Objective
The objective of this study is to validate continuous glucose monitoring based time in range (TIR) between 70 and 180 mg/dL as a primary measure of diabetes control and risk factor for diabetic retinopathy in patients with type 1 diabetes across a range of different age groups sexes.
Background Rationale
The Diabetes Control and Complications Trial established hemoglobin A1c as the main measure of diabetes control and complications risk. A1c has been the measure of diabetes control discussed by patients and providers for over 30 years. Despite its widespread use, A1c is an imperfect measure as it is highly variable between different tests, is prone to ethnic bias, and does not reflect hypoglycemia exposure. Continuous glucose monitoring (CGM) use has grown significantly over the past decade and provides real-time measurement of both hypoglycemia and hyperglycemia exposure. Glucose time in range (TIR) between 70 and 180 mg/dL has been demonstrated to predict diabetes complications based on fingerstick data. Indirect evidence has shown that CGM TIR also predicts rates of complications in various studies. In order for TIR to be fully accepted by insurance companies, regulatory agencies such as the Food and Drug Administration, and more patients and clinicians direct evidence needs to show the relationship between CGM TIR and diabetes outcomes.
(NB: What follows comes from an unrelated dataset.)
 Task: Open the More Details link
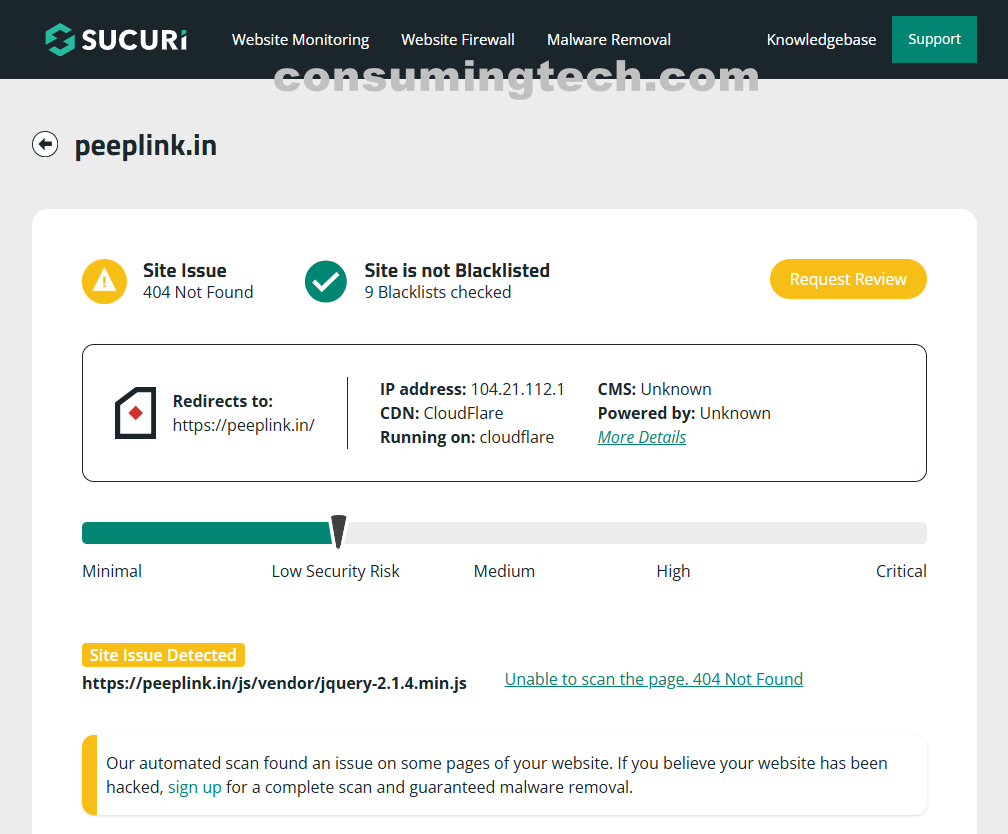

This study will use data from the Barbara Davis Center to directly demonstrate the relationship between CGM TIR and diabetic retinopathy.
Description of Project
Hemoglobin A1c has served as the measure of diabetes control for over 30 years. It is well established that across large populations of people, higher A1c values are associated with higher rates of diabetes complications. Despite its central place within diabetes care, A1c has many flaws as a visit-to-visit measure for individuals: A1c can vary by as much as 0.5% from test-to-test, A1c provides no reflection of hypoglycemia exposure, and there are noted racial differences in A1c values. With the recent growth in continuous glucose monitoring (CGM), Time In Range (TIR) between 70 and 180 mg/dL has been proposed as a new measure which can address these deficits. Reanalysis of TIR with fingerstick data from the Diabetes Control and Complications Trial has shown that this measure predicts complications in the same way as A1c. Thus while TIR has been validated with fingerstick data, we still need to validate TIR with real-world CGM data. This project will utilize long-term electronic medical record data from the Barbara Davis Center, one of the world’s largest type 1 diabetes centers, to examine the relationships between CGM TIR and diabetic retinopathy. We will also work with biostatisticians to develop a new TIR metric which is better adjusted for duration and severity of hyper- and hypoglycemia. The results of this project will provide the data that patients, providers, and payers will need to adopt TIR as the main measure of diabetes control.
Anticipated Outcome
This project will evaluate association between CGM TIR as a predictor of diabetic retinopathy. We anticipate that CGM time in range will strongly predict the risk of diabetic retinopathy in men and women with type 1 diabetes. We will also explore association between glycemic variability and a new TIR adjusted for duration of hyperglycemia with diabetic retinopathy. We anticipate that short duration excursions out of target range will not be meaningful while a metric, which better accounts for long duration excursions, will better account for the risk of diabetic retinopathy.
Relevance to T1D
Hemoglobin A1c has long been the main measure of diabetes control discussed by patients and providers during clinical care and examined by researchers in trials. All have been frustrated with the variability of this tests, and the limits of what it tells us about diabetes control. Continuous Glucose Monitoring (CGM) Time in Range (TIR) between 70 and 180 mg/dL has begun to emerge as a better measure of diabetes control and complications risk. This project will provide strong direct evidence to association of CGM TIR with diabetic retinopathy allowing for more widespread adoption of this measure by payers, regulatory agencies, providers, and patients.